Ucrânia propõe abandonar candidatura à OTAN enquanto negociações de paz lideradas pelos EUA avançam

Negociações de paz em Berlim revelam progresso

A Ucrânia sinaliza uma mudança estratégica, oferecendo abrir mão da meta histórica de ingressar na OTAN em troca de garantias de segurança ocidentais, à medida que as negociações com representantes dos EUA avançam em Berlim.

Zelenskiy participou de mais de cinco horas de conversas no domingo com representantes dos EUA, incluindo um enviado próximo à administração, e com Jared Kushner, como parte de uma diplomacia intensificada para encerrar o conflito com a Rússia. As negociações devem ser retomadas na manhã de segunda-feira, com rascunhos de documentos sob avaliação.

Quem apresentou o relatório indicou que houve muito progresso no âmbito de uma proposta de paz de 20 pontos, além de questões econômicas e de segurança, embora poucos detalhes tenham sido tornados públicos. Zelenskiy deve se pronunciar ao fim das negociações.

===============

| O que fazer |
**a)** Copie, do texto sobre a Ucrânia e a OTAN, o trecho que vai de "A Ucrânia sinaliza" até "fim das negociações.".
**b)** Escreva a continuação do texto sobre a Ucrânia e a OTAN, começando logo após a última frase.

===============

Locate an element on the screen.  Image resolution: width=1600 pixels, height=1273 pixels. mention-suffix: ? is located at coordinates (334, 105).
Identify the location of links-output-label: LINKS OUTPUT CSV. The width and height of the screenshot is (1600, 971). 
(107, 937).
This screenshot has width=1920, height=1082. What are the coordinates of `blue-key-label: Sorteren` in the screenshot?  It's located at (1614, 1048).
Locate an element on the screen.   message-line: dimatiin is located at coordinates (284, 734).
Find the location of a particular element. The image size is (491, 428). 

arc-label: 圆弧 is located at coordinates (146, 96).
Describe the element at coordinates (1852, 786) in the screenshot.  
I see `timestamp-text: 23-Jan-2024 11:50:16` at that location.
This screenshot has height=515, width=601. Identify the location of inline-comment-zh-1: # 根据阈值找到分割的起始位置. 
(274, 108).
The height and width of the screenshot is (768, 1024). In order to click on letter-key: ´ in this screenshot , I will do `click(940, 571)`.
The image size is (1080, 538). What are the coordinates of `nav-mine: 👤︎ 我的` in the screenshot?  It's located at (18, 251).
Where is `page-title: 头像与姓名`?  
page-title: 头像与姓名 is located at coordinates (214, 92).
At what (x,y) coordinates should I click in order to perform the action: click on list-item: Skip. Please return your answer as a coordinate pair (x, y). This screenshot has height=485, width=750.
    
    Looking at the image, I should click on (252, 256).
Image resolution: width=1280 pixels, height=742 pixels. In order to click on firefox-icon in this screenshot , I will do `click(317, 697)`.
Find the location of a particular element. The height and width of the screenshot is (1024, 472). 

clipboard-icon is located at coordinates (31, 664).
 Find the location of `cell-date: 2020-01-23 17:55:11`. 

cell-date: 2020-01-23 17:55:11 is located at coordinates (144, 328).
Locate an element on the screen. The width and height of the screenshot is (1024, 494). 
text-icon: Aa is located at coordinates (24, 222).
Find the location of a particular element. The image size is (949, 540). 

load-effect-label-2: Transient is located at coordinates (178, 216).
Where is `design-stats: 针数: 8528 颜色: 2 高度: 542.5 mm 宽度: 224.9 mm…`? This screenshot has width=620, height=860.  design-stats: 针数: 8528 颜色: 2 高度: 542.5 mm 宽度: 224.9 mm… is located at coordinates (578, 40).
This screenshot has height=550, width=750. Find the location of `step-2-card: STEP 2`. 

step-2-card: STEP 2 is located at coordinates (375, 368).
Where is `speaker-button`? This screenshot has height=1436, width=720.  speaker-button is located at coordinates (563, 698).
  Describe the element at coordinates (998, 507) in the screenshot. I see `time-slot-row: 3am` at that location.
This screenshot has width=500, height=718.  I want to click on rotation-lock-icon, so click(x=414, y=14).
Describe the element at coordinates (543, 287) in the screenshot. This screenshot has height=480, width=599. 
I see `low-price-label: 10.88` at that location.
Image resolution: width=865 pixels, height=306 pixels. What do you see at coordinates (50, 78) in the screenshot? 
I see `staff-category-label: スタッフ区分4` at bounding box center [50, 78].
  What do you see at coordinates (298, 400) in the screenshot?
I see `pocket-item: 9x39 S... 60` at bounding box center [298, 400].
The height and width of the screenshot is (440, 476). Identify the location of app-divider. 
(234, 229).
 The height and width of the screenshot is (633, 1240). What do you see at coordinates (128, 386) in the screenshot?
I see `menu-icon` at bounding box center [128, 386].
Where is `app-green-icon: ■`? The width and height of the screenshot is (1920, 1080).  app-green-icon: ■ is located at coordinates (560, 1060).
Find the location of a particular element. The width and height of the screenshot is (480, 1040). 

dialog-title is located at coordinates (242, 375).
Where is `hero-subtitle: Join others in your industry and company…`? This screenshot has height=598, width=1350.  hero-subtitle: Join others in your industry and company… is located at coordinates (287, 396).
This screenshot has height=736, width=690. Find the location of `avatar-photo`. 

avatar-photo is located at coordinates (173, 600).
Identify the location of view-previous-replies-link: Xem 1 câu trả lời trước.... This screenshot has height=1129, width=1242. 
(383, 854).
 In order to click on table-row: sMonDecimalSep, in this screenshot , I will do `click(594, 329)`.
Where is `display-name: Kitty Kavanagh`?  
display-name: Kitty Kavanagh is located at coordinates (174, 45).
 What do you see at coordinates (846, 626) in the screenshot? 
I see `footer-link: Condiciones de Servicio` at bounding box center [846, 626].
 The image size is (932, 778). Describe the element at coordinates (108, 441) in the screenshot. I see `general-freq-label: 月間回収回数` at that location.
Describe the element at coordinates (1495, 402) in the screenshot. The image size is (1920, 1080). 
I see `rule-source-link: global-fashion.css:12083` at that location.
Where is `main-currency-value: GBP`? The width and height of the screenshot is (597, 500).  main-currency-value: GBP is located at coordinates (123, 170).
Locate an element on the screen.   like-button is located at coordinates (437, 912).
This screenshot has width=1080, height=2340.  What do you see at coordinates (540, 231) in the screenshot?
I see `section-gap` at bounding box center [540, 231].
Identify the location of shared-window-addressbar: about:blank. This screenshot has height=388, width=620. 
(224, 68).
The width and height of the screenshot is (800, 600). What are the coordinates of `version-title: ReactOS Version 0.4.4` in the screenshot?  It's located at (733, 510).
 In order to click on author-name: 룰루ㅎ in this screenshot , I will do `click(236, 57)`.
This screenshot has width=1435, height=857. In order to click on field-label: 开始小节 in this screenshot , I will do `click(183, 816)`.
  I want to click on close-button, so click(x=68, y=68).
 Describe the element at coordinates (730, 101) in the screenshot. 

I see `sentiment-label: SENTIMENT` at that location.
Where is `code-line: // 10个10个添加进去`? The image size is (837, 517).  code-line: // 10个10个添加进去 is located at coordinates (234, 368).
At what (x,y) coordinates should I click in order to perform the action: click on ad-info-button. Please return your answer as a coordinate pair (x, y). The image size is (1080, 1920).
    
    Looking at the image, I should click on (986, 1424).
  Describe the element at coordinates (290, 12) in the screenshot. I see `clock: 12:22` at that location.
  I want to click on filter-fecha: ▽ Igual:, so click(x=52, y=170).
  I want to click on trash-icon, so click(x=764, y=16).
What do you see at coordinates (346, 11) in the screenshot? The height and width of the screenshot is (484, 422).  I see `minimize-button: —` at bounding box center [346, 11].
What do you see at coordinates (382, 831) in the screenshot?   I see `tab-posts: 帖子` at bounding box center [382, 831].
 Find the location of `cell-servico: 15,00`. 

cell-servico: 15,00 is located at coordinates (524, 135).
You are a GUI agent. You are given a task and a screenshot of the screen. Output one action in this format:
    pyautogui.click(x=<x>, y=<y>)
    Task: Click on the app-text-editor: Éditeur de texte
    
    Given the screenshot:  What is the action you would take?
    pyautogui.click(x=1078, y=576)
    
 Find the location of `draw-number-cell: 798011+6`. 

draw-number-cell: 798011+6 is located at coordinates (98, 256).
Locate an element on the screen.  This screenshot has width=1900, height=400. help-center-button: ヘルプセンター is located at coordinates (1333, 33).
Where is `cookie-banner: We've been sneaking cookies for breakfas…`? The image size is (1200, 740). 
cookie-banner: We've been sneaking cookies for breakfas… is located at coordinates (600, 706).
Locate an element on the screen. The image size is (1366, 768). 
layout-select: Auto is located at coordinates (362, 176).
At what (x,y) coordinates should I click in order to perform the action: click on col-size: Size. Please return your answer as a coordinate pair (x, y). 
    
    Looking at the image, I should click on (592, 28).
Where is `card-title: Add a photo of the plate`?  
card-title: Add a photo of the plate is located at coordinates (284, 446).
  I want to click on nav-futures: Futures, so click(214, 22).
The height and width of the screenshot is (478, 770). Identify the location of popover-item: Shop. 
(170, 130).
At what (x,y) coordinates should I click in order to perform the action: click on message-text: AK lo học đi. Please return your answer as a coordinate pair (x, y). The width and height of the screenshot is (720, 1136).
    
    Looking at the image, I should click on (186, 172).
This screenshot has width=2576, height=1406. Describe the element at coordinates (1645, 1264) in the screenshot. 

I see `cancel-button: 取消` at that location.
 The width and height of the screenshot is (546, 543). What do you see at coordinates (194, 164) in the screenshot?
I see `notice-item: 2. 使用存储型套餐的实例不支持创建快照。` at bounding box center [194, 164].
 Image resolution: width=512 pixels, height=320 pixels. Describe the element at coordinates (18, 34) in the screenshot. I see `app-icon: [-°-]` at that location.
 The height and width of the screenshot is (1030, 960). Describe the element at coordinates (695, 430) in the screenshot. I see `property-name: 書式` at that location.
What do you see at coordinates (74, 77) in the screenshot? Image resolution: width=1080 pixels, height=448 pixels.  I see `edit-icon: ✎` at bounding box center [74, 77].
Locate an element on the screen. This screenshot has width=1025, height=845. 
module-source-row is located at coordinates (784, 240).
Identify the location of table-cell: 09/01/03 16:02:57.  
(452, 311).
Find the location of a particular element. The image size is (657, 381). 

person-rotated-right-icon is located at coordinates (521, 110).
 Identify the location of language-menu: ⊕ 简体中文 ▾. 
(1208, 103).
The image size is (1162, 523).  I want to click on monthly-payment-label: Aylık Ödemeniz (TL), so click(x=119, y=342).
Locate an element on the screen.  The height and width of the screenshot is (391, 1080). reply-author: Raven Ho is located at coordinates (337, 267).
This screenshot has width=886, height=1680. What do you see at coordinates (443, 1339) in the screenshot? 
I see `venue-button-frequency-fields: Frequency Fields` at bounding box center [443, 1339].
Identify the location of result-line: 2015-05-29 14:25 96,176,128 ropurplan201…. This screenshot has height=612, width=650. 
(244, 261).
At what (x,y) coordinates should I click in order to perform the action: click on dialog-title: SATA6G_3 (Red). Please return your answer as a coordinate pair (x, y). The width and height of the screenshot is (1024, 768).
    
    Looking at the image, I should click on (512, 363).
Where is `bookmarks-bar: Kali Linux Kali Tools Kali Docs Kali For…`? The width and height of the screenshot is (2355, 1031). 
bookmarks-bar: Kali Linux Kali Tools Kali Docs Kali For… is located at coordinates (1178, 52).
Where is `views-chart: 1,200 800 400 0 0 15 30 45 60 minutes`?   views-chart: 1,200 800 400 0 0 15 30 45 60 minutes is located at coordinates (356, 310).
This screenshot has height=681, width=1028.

===============

| Respostas |
**a)**
A Ucrânia sinaliza uma mudança estratégica, oferecendo abrir mão da meta histórica de ingressar na OTAN em troca de garantias de segurança ocidentais, à medida que as negociações com representantes dos EUA avançam em Berlim.

Zelenskiy participou de mais de cinco horas de conversas no domingo com representantes dos EUA, incluindo um enviado próximo à administração, e com Jared Kushner, como parte de uma diplomacia intensificada para encerrar o conflito com a Rússia. As negociações devem ser retomadas na manhã de segunda-feira, com rascunhos de documentos sob avaliação.

Quem apresentou o relatório indicou que houve muito progresso no âmbito de uma proposta de paz de 20 pontos, além de questões econômicas e de segurança, embora poucos detalhes tenham sido tornados públicos. Zelenskiy deve se pronunciar ao fim das negociações.

**b)**
Antes das negociações, o governo ucraniano sinalizou que pode renunciar ao objetivo de adesão à OTAN para obter garantias de segurança firmes contra potenciais ataques russos — uma concessão relevante, pois a adesão está prevista na constituição da Ucrânia. Enquanto isso, Kiev não cede terras parar negociar, e continua firme na resistência a concessões territoriais.

As negociações foram conduzidas pelo chanceler alemão Friedrich Merz, com outros dirigentes europeus esperados na Alemanha na segunda-feira. Contudo, o ministro da defesa da Alemanha alertou que qualquer garantia de segurança precisa ser credível e aplicável para dissuadir nova agressão russa.

Apesar dos sinais de progresso, a incerteza permanece alta sobre garantias de segurança e questões territoriais. A evolução é positiva na margem, mas de impacto limitado diante das posições da Rússia.